Christopher Charles Lowe Jr. (born July 17, 1987) is an American professional basketball player who last played for Xion Dukes Klosterneuburg in Austria. He played college basketball at the University of Massachusetts.

High school
Chris Lowe attended Mount Vernon High School in New York, the same school that produced Ben Gordon and Gus "The Wizard" Williams. As a senior, averaged 12.9 points and 6.5 assists and 4.5 steals per game. During the Class AA New York State Public Title in 2004 with a 27-3 record, in a championship game, then junior Lowe held future NBA guard Sebastian Telfair to a season-low 14 points in a 66-52 victory.

College 
Chris Lowe was the starting point guard for the UMass Minutemen. He led the Atlantic 10 in assists as a freshman in 2005-06, and earned a spot on the league's Rookie Team.  As a junior, Lowe averaged 11.8 points and 6.3 assists a game.  The 6.3 assists per game also led the A-10.  As a senior, he was named a Preseason Atlantic 10 First Team Guard and Preseason All-Defensive Team.  He started all of the team's 30 games during his senior season, and finished the year with an average of 12.4 points and 6.4 assists per game.  Also named A-10's best passer-by The Sporting News.

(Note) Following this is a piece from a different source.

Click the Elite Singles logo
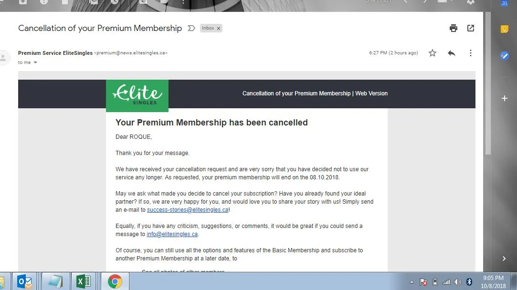This screenshot has width=517, height=290. pos(137,95)
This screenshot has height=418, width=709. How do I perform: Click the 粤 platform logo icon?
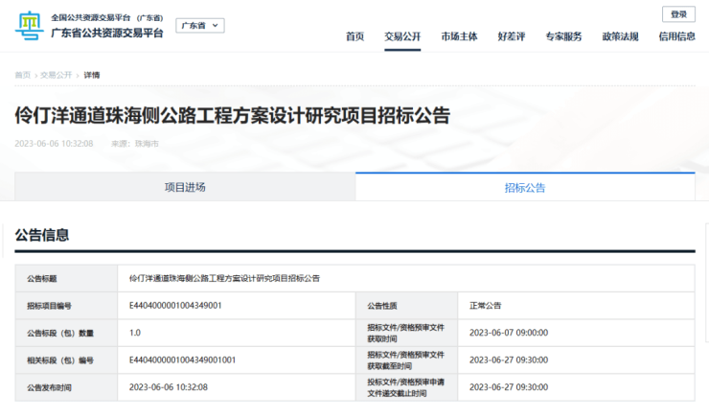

Lowe left UMass as the school's all-time leader in assists, with 678 over his career, breaking Carl Smith's prior mark of 633.  He also scored 1,152 points for the school in his four seasons.

On March 5, 2008, Lowe had the sixth triple-double in UMass history (his first) with 14 points, 13 assists and 10 rebounds, in a 100-63 win over La Salle University.

Lowe graduated from UMass in May 2009.

Professional 
Lowe joined the Springfield Armor in the NBA's Developmental League, on December 11, 2009.  Ironically, he replaced Craig Austrie on the roster.  Lowe was recruited to UMass to replace Austrie, who had committed to play for UMass but then changed to UConn.  The Armor released Lowe after 10 games with the club, during which he averaged 5.0 points and 2.4 assists per game.  Lowe was then signed by the D-League's Maine Red Claws, and played in 9 games for the club, averaging 2.7 points and 2.3 assists. He was waived by Maine on January 31, 2010.

In November 2010, Lowe began playing in Lithuania for the Baltic Basketball League club Naglis-Adakris Palangos (Challenge Cup Group A).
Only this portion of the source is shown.